MNF Retro took in a clash between Leeds United and Liverpool, and Neville commented on the nature of the rivalries between the sides.

He made an important distinction – which may have been forgotten by some as Leeds have been out of the top flight since 2004.

We feel Ole Gunnar Solskjaer – who faced Leeds many times as a player – is building a side who will understand and relish the hostility of this historic rivalry whenever it resumes on a regular basis.

(Michael Regan/Getty Images)

More brutal than Liverpool?

On Sky Sports, Neville said of the rivalry with Leeds: “It was brutal when we went to Leeds, even more brutal than going to Liverpool.

“The rivalry between Liverpool and Manchester United was huge but the rivalry with Leeds was almost a deep hatred.

“There’s a little bit of respect between United and Liverpool but with Leeds there was a real nastiness – like they would come onto the pitch if they could.”

(Will Russell/Getty Images)

Why is the rivalry different?

For a generation of United fans, this is a rivalry which they have not seen.

Younger Reds may feel greater animosity with Manchester City, because of the proximity between the clubs – but also the way they have battled for trophies in the past decade.

But the two clubs have come together at various times, such as the 40th anniversary of the Munich disaster in 2008 or after the Manchester terror attack of 2017. There is respect there.

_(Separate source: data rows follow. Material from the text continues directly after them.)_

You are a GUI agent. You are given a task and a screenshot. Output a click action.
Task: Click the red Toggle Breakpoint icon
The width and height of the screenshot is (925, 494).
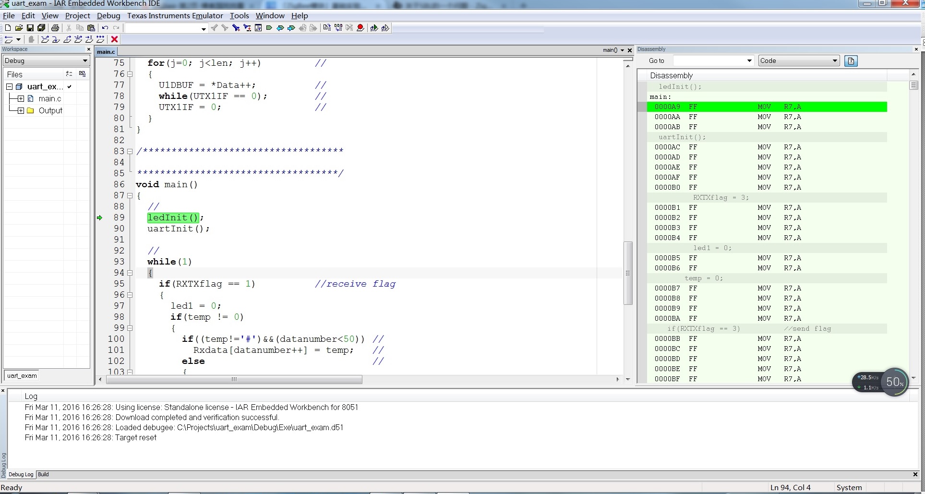(x=360, y=28)
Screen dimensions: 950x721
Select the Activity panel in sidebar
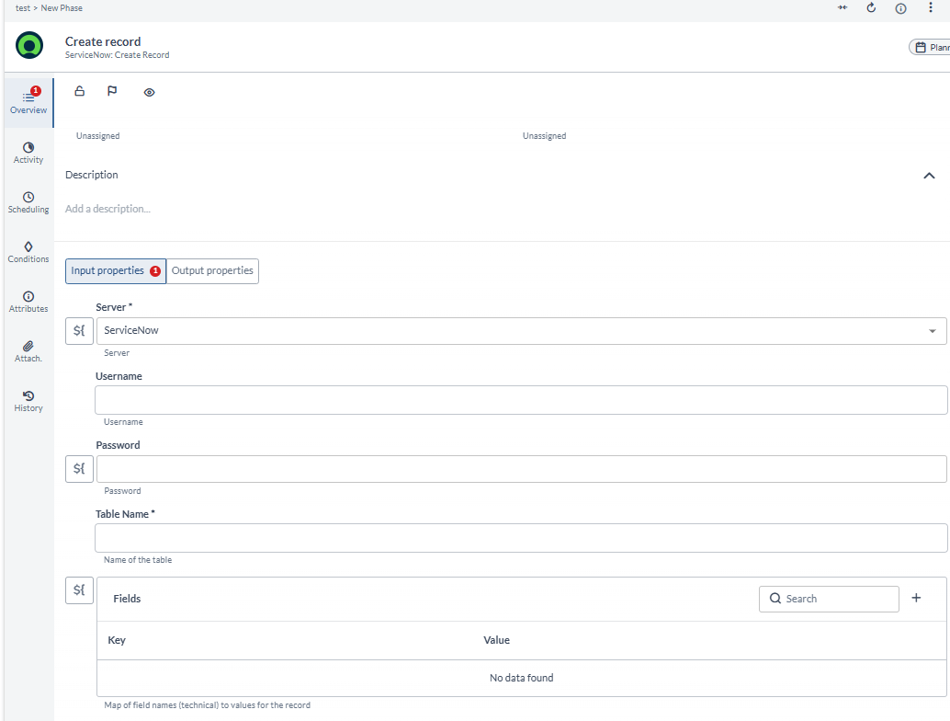(28, 153)
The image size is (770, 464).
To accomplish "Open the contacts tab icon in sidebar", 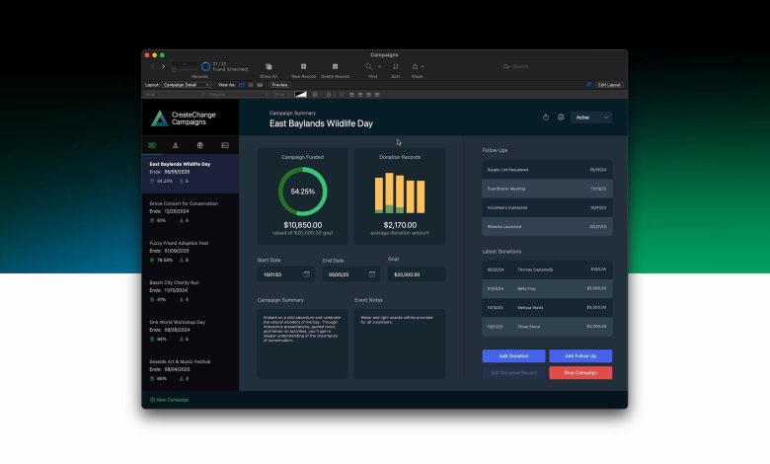I will (176, 145).
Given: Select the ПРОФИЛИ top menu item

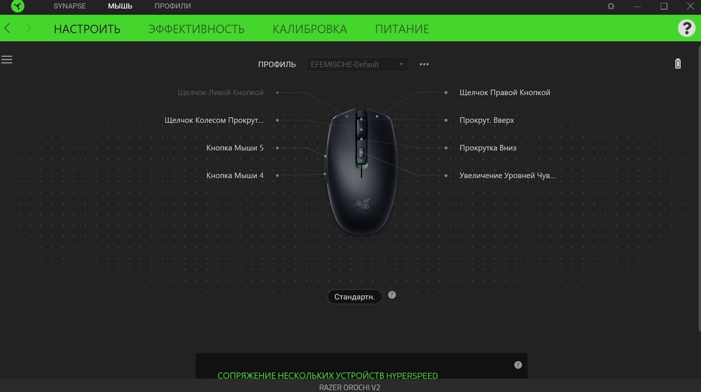Looking at the screenshot, I should (x=173, y=6).
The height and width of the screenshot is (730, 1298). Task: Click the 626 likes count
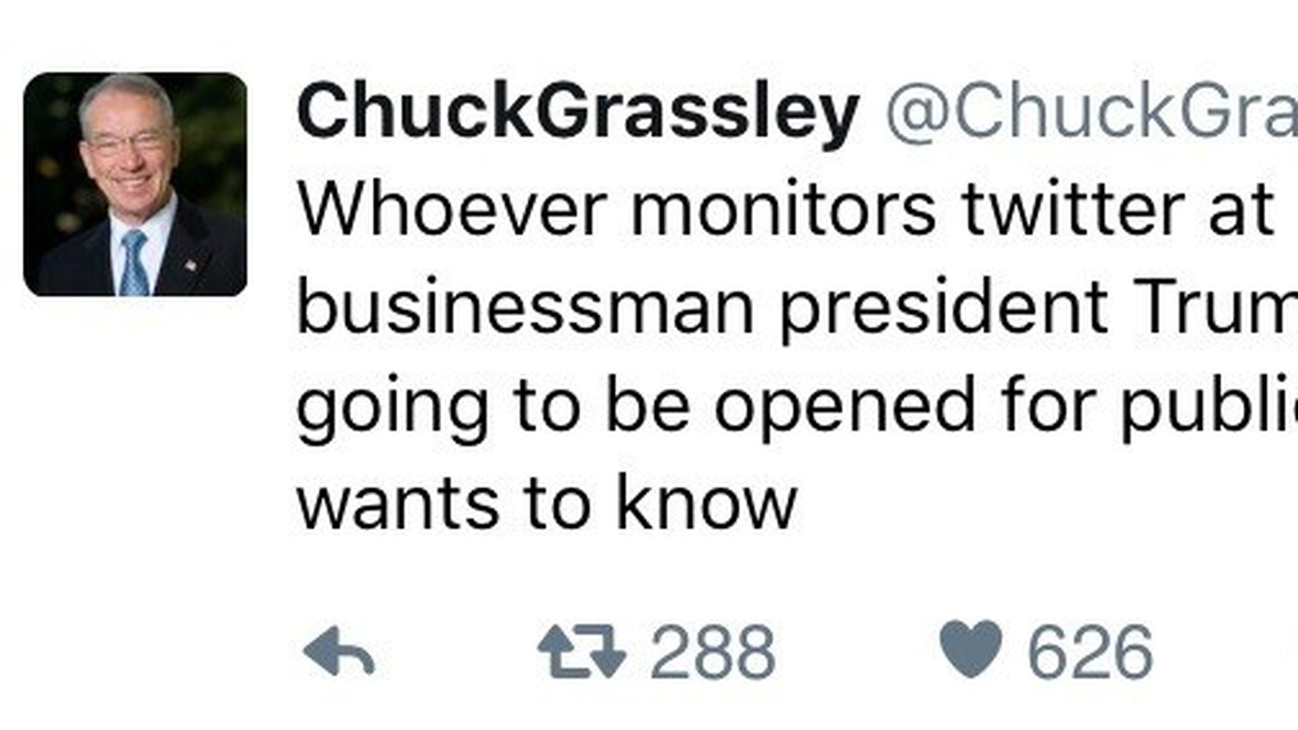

There won’t be a Leeds fan raised in the time they have been outside the Premier League who hasn’t been made aware of that hatred of United.

 

The clashes were always incredibly spiky when the sides were in the top flight, especially at Elland Road.

Perhaps Leeds fans now feel United have too many tourist fans, and they are forever insistent on proving they’re the best supporters in the UK.

Their absence from the top flight has done nothing to diminish the animosity and their win at Old Trafford in 2010 is still a legendary moment in the Whites’ modern history.

(Laurence Griffiths/Getty Images)

Solskjaer will hammer home importance

Solskjaer probably referenced United’s past too often when he was interim manager.

But his knowledge of the club can only help him pass on the importance of its historic rivalries.

That’s especially true in the case of Leeds, where many players among the current crop may not quite understand the scale and animosity of it.

The two Premier League derby day performances and the home display against Liverpool indicate Solskjaer is able to get the message across.

Whenever United next travel to Elland Road for a Premier League game, the manager will have to make it crystal clear that the match will be tetchy, fiery and uncomfortable.

On that score, there’s no better man for the job than Solskjaer and the signs are he is building a team fit for the challenge.